LSQ: Skyla’s life feels so relatable, to me at least, and you do such a good job of fleshing her out with actions as well as thoughts. Who was your inspiration for this character?
Amanda: This story was in part inspired by Amanda Rea’s story “Crab Theory,” a story about a couple holding each other back with devastating consequences when everything comes to a boil, so to speak. Crab theory the concept, is based on the observation that crabs will prevent an individual from successfully escaping a dire situation–like a fisherman’s bucket. When I first read that story, I thought a lot about American subcultures that still think a woman’s only place in the home with her children–and while I say subculture, I think it’s so pervasive that every mother-figure feels the pressure of “failing” if time is spent out of the home or away from the children, even if it’s absolutely critical to afford housing and food. The idea that women are just mother-figures holds women back from achieving other things or being recognized for the achievements they are reaching, which I connect to crab theory. But it gets convoluted, as Writer Mother Monster dives into, when you go the opposite end and say women can have it all. Not unless we never sleep, which isn’t a long-term solution.
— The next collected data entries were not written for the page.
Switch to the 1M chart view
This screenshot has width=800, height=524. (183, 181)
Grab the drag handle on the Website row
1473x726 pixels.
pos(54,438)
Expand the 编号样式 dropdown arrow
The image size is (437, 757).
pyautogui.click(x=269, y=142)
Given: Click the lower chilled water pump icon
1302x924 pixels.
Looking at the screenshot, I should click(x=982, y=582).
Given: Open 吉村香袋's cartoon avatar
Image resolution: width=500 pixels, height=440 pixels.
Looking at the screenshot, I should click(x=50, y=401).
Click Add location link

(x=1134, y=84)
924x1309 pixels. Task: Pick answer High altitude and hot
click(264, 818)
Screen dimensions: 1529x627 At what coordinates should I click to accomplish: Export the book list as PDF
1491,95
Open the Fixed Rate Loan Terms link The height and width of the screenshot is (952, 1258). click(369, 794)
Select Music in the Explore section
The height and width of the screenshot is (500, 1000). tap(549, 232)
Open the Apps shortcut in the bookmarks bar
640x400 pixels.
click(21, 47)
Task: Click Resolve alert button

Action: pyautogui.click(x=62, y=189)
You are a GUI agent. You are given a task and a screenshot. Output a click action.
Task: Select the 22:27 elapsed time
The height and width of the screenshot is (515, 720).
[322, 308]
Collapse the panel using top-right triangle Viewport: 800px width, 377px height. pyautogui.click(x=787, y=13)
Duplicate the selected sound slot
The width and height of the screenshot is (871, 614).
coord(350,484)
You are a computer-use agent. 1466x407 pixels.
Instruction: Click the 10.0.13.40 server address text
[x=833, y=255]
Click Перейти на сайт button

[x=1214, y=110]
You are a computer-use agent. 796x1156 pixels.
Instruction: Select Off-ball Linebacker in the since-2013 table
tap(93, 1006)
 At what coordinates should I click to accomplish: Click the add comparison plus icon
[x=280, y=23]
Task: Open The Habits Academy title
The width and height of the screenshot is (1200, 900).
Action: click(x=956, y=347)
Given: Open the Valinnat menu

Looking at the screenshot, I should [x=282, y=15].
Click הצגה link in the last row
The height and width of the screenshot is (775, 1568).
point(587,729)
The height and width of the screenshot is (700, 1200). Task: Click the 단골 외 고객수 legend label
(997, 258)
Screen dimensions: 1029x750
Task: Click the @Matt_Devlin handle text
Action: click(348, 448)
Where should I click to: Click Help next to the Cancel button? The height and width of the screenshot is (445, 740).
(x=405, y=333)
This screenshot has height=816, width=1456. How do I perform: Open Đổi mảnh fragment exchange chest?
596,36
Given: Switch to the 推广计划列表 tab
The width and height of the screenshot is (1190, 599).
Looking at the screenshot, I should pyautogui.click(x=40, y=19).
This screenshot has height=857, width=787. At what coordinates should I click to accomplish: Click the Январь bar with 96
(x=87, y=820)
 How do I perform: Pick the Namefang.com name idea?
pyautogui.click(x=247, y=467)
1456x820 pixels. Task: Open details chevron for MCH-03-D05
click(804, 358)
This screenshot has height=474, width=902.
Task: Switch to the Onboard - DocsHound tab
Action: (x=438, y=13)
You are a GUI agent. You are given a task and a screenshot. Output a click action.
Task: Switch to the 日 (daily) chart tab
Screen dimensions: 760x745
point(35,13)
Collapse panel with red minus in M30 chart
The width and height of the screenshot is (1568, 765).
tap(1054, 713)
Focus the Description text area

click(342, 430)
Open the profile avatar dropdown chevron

The pandemic, in my own life, has compounded these pressures, and I know I’m not alone in that. I’m privileged I am able to stay home and become my girls’ full time carer, but it’s at the expense of my other aspirations and desire to contribute to the household budget. Skyla isn’t living in a pandemic world, but she’s still a character constrained by outside forces and invisible cages, and when she’s confronted with that reality, she makes a choice in line with crab theory.
LSQ: This feels like a story that could easily become bigger than it is right now if you wanted it to. Do you think you’ll ever write more of Skyla, Zania, and mermaid catching?
Amanda: I hadn’t considered it, but I like the idea. I’m a novelist in denial right now; I don’t have the time to regularly devote to a novel, but I can draft a short story in one to three sittings if I forego sleep a few nights, so I’m very anti-novel solely so I can have short term gratification when drafting something. In-person preschool resumes in January – hopefully – and I’m planning to coordinate my baby’s nap time with the five-year-old’s half-day school schedule so I can try to get back into the novel I’m working on. In terms of this story’s world, a circus has so many potential stories and a Tarot deck has so many potential stories, and I only zeroed in on one of those potentials here. I like the idea of a series of stories connected to the Tarot deck through a circus that embodies each of the suit’s elements. Of course, my favorite suit is cups, so it’d be hard to turn towards another. I already have at least three other mermaid short stories on my hard drive and a shelved mermaid novel which I’ll (one day) revisit and revise, and I’m sure that mermaids will demand I keep writing about them in new stories, too. They just won’t leave me alone; even completely landlocked at 5280 feet above sea level, I hear them.